Social and Economic Effects of WW1
The war had deepened divisions in German society:
- HUGE gaps between living standard and wealth of rich and poor.
- German workers bitter at restrictions placed on their earnings during the war (factory OWNERS had made vast fortunes from the war).
- Whilst men had been at war, women had been called up to work in factories, and had continued to work their after the war, due to the lack of men. Many people thought this damaged traditional family values and society.
- The War had made people angry - they needed a scapegoat to blame for its problems
Germany was virtually bankrupt:
- War left 600,000 widows and 2 million children without fathers, so by 1925 the state was forced to spend about 1/3 of its already depleted budget on war pensions.
- National income was about 1/3 of what it had been in 1913.
- Industrial production was about 2/3 of what it had been in 1913.
Treaty of Versailles: Expectations
Germany had reasons to hope that the peace treaty would not be too harsh:
- They had obeyed the Allies by getting rid of the Kaiser, and democratically electing a new government who could not be blamed for the war.
- The new democracy needed support, and a harsh treaty would make it difficult to create a stable government.
- President Woodrow Wilson, one of the Big Three, wanted a fair treaty that did not treat Germany too harshly, as he feared that this would anger Germany and lead to another war.
- Germany felt it was not to blame for the war, they had been forced into it by the way other countries had acted, and all countries should bear equal blame - it did not expect to be punished as the guilty party.
Treaty of Versailles: Reality
When the Allies drew up the Treaty in 1919, the emphasis was on punishing Germany. The French in particular wanted to weaken Germany so it could never invade France again. Germany was not invited to the negotiations - they had to sign it, as they could not afford another war:
- Germany was given the blame for starting the war in the War Guilt clause, even though they had seen it as self defence.
- They had to pay £6600 million in reparations, as well as 10% of their industry and 15% of its land. Could Germany even afford it?
- The Military was greatly restricted: the air force was disbanded, the army was limited to 100,000 men, the navy was limited to 15,000 sailors, only six battleships and no submarines and the Rhineland would be occupied by the Allies for 15 years - this humiliated Germany as it had once had one of the strongest military forces around.

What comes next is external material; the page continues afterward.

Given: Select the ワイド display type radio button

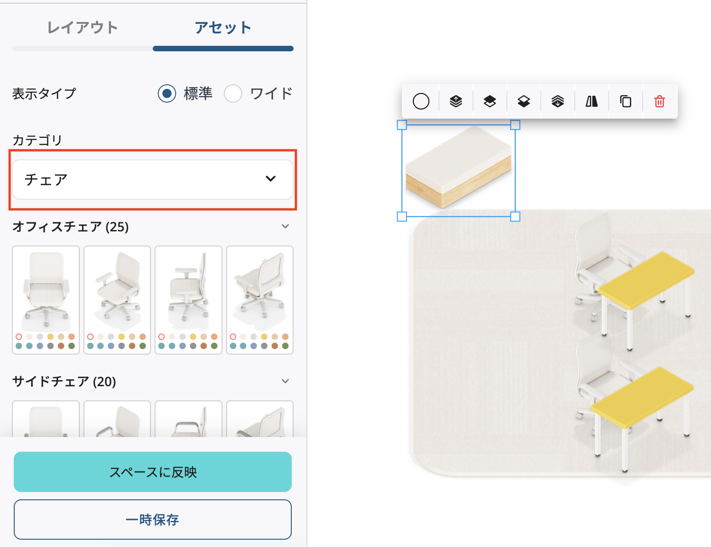Looking at the screenshot, I should [x=233, y=93].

- Germany lost 13% of its land and about six million of its population, and its overseas colonies in Africa
The Weimar Constitution
- A Bill of Rights guaranteed every German citizen freedom of speech and religion, and equality under the law.
- All men and women over the age of 20 were given the vote. This was even better than Britain where only women over 30 could vote.
- There was an elected president and an elected Reichstag (parliament).
- The Reichstag made the laws and appointed the government, which had to do what the Reichstag wanted.
- However, hidden in the detail were two flaws that eventually destroyed the Republic:
- Proportional representation - instead of voting for an MP, like we do in Britain, Weimar Germans voted for a party. Each party was then allocated seats in the Reichstag exactly reflecting (proportional' to) the number of people who had voted.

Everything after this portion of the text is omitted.